> Trecho do texto
* * * * *

AVANTE
PAISANO
Às
vezes ela nos chamava no quarto e tirava do baú das lembranças
histórias que viveu. Curioso, desligava a televisão e ia sentar na
poltrona ao seu lado para ouvir histórias da gripe espanhola que
matou gente como mosca, da revolução de 1924 com Isidoro Lopes e
seu bombardeiro terrificante, jogando bombas no morro dos ingleses,
nos bairros operários, a revolução de 1932 e Getúlio Vargas o pai
dos pobres. A estrela de rabo que provocou verdadeiro pavor na
população, a passagem do Zepelim no céu paulistano agitando a
criançada, como meu tio Otávio escapou de ir para a segunda
guerra mundial, lhe custando uns dias preso no quartel
preservando-lhe a vida. Eram dias difíceis pois os alimentos iam
para os pracinhas, tudo era racionado para a população. A festa da
vitória e retorno dos pracinhas na avenida São João, ou quando
menina, viajando de navio para o Brasil acompanhava por horas as
baleias seguindo a embarcação.

* * * * *

> Bloco de dados
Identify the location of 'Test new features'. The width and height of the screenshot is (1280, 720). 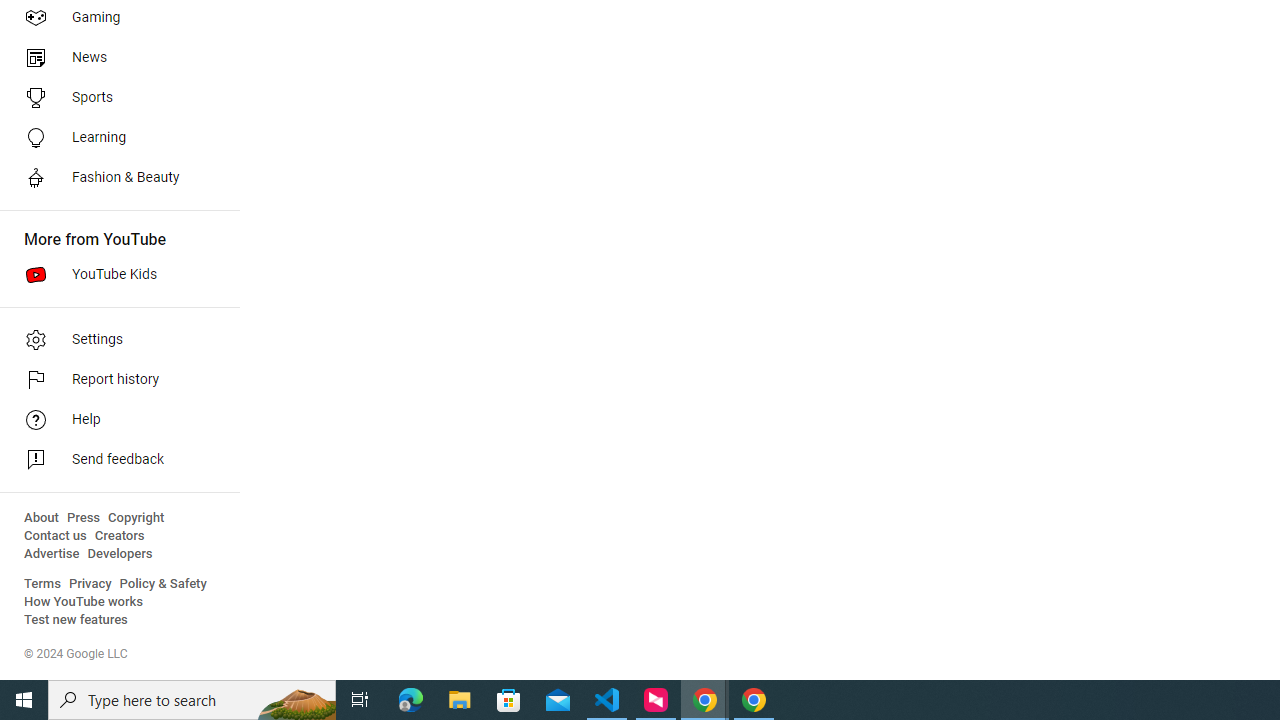
(76, 619).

* * * * *

> O que se pede
Responda, segundo o trecho sobre as lembranças de família:
(a) Onde o bombardeiro da revolução de 1924 jogava bombas?
(b) O que custou ao tio Otávio escapar de ir para a segunda guerra mundial?
(c) Em que avenida houve a festa da vitória e o retorno dos pracinhas?
Responda apenas com base no trecho, sem consultar a listagem.

> Resposta
(a) No morro dos ingleses e nos bairros operários.
(b) Uns dias preso no quartel.
(c) Na avenida São João.